== Exercise instructions ==
Copy out all of the entries exactly as they appear.

== Data section ==
_ _ _ _

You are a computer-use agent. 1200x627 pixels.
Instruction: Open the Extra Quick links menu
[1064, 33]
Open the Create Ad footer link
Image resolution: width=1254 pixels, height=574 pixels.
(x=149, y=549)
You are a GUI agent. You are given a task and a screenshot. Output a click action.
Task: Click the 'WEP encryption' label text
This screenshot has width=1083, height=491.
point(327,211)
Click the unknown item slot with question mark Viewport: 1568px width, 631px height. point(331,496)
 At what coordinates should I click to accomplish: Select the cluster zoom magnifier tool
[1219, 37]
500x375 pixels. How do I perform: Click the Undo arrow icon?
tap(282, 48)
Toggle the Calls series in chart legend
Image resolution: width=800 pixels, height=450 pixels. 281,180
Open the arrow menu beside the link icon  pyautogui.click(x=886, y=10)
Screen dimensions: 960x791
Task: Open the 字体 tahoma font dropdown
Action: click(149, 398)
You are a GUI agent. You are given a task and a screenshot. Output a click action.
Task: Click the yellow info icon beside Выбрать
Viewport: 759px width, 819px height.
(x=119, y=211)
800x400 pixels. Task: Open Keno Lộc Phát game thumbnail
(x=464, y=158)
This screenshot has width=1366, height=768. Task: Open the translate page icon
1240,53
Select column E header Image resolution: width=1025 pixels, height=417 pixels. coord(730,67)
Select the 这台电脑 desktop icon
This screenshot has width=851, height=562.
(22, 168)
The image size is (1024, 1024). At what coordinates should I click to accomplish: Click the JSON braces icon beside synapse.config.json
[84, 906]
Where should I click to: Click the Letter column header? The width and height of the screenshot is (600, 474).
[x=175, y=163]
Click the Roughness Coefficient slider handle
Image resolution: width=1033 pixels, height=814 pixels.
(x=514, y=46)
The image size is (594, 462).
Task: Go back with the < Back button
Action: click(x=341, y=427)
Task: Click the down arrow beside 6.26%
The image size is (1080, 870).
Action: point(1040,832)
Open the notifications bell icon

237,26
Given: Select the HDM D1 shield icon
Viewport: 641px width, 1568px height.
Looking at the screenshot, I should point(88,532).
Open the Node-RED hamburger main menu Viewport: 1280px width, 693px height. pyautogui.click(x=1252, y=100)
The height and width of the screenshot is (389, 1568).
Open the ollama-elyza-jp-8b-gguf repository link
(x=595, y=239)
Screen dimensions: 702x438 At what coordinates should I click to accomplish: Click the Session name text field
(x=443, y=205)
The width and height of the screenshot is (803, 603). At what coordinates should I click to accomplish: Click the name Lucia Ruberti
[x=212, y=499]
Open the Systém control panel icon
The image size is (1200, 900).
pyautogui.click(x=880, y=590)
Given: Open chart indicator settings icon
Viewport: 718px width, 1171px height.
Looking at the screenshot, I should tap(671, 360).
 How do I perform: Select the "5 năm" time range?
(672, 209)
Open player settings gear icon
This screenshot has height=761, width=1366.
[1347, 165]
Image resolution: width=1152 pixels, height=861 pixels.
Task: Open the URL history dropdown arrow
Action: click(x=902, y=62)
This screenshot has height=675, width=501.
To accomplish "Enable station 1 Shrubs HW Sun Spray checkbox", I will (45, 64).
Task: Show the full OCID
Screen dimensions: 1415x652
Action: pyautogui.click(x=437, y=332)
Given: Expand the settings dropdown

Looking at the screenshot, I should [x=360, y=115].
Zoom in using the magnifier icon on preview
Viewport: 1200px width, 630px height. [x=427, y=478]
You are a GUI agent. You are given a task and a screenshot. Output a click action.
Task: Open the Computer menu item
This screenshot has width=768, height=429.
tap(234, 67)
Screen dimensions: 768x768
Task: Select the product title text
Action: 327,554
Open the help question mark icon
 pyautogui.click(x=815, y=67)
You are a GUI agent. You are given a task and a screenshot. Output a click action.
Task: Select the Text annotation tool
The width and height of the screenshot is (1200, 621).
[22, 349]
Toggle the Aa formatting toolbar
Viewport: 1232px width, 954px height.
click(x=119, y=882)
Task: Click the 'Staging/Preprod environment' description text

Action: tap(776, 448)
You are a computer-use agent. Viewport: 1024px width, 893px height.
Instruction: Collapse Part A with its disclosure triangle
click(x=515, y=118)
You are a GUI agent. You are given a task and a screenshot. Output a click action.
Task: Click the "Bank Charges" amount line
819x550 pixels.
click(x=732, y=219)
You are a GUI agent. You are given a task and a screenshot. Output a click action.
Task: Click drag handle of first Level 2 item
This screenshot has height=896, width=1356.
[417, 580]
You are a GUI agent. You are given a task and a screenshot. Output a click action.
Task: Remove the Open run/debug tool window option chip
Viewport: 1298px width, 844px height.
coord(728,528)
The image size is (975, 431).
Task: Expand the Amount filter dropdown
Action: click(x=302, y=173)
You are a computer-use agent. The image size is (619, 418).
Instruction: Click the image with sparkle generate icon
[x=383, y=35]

_ _ _ _

== Exercise output ==
You are a computer-use agent. 1200x627 pixels.
Instruction: Open the Extra Quick links menu
[1064, 33]
Open the Create Ad footer link
Image resolution: width=1254 pixels, height=574 pixels.
(x=149, y=549)
You are a GUI agent. You are given a task and a screenshot. Output a click action.
Task: Click the 'WEP encryption' label text
This screenshot has width=1083, height=491.
point(327,211)
Click the unknown item slot with question mark Viewport: 1568px width, 631px height. point(331,496)
 At what coordinates should I click to accomplish: Select the cluster zoom magnifier tool
[1219, 37]
500x375 pixels. How do I perform: Click the Undo arrow icon?
tap(282, 48)
Toggle the Calls series in chart legend
Image resolution: width=800 pixels, height=450 pixels. 281,180
Open the arrow menu beside the link icon  pyautogui.click(x=886, y=10)
Screen dimensions: 960x791
Task: Open the 字体 tahoma font dropdown
Action: click(149, 398)
You are a GUI agent. You are given a task and a screenshot. Output a click action.
Task: Click the yellow info icon beside Выбрать
Viewport: 759px width, 819px height.
(x=119, y=211)
800x400 pixels. Task: Open Keno Lộc Phát game thumbnail
(x=464, y=158)
This screenshot has width=1366, height=768. Task: Open the translate page icon
1240,53
Select column E header Image resolution: width=1025 pixels, height=417 pixels. coord(730,67)
Select the 这台电脑 desktop icon
This screenshot has width=851, height=562.
(22, 168)
The image size is (1024, 1024). At what coordinates should I click to accomplish: Click the JSON braces icon beside synapse.config.json
[84, 906]
Where should I click to: Click the Letter column header? The width and height of the screenshot is (600, 474).
[x=175, y=163]
Click the Roughness Coefficient slider handle
Image resolution: width=1033 pixels, height=814 pixels.
(x=514, y=46)
The image size is (594, 462).
Task: Go back with the < Back button
Action: click(x=341, y=427)
Task: Click the down arrow beside 6.26%
The image size is (1080, 870).
Action: point(1040,832)
Open the notifications bell icon

237,26
Given: Select the HDM D1 shield icon
Viewport: 641px width, 1568px height.
Looking at the screenshot, I should point(88,532).
Open the Node-RED hamburger main menu Viewport: 1280px width, 693px height. pyautogui.click(x=1252, y=100)
The height and width of the screenshot is (389, 1568).
Open the ollama-elyza-jp-8b-gguf repository link
(x=595, y=239)
Screen dimensions: 702x438 At what coordinates should I click to accomplish: Click the Session name text field
(x=443, y=205)
The width and height of the screenshot is (803, 603). At what coordinates should I click to accomplish: Click the name Lucia Ruberti
[x=212, y=499]
Open the Systém control panel icon
The image size is (1200, 900).
pyautogui.click(x=880, y=590)
Given: Open chart indicator settings icon
Viewport: 718px width, 1171px height.
Looking at the screenshot, I should tap(671, 360).
 How do I perform: Select the "5 năm" time range?
(672, 209)
Open player settings gear icon
This screenshot has height=761, width=1366.
[1347, 165]
Image resolution: width=1152 pixels, height=861 pixels.
Task: Open the URL history dropdown arrow
Action: click(x=902, y=62)
This screenshot has height=675, width=501.
To accomplish "Enable station 1 Shrubs HW Sun Spray checkbox", I will (45, 64).
Task: Show the full OCID
Screen dimensions: 1415x652
Action: pyautogui.click(x=437, y=332)
Given: Expand the settings dropdown

Looking at the screenshot, I should [x=360, y=115].
Zoom in using the magnifier icon on preview
Viewport: 1200px width, 630px height. [x=427, y=478]
You are a GUI agent. You are given a task and a screenshot. Output a click action.
Task: Open the Computer menu item
This screenshot has width=768, height=429.
tap(234, 67)
Screen dimensions: 768x768
Task: Select the product title text
Action: 327,554
Open the help question mark icon
 pyautogui.click(x=815, y=67)
You are a GUI agent. You are given a task and a screenshot. Output a click action.
Task: Select the Text annotation tool
The width and height of the screenshot is (1200, 621).
[22, 349]
Toggle the Aa formatting toolbar
Viewport: 1232px width, 954px height.
click(x=119, y=882)
Task: Click the 'Staging/Preprod environment' description text

Action: tap(776, 448)
You are a computer-use agent. Viewport: 1024px width, 893px height.
Instruction: Collapse Part A with its disclosure triangle
click(x=515, y=118)
You are a GUI agent. You are given a task and a screenshot. Output a click action.
Task: Click the "Bank Charges" amount line
819x550 pixels.
click(x=732, y=219)
You are a GUI agent. You are given a task and a screenshot. Output a click action.
Task: Click drag handle of first Level 2 item
This screenshot has height=896, width=1356.
[417, 580]
You are a GUI agent. You are given a task and a screenshot. Output a click action.
Task: Remove the Open run/debug tool window option chip
Viewport: 1298px width, 844px height.
coord(728,528)
The image size is (975, 431).
Task: Expand the Amount filter dropdown
Action: click(x=302, y=173)
You are a computer-use agent. The image size is (619, 418).
Instruction: Click the image with sparkle generate icon
[x=383, y=35]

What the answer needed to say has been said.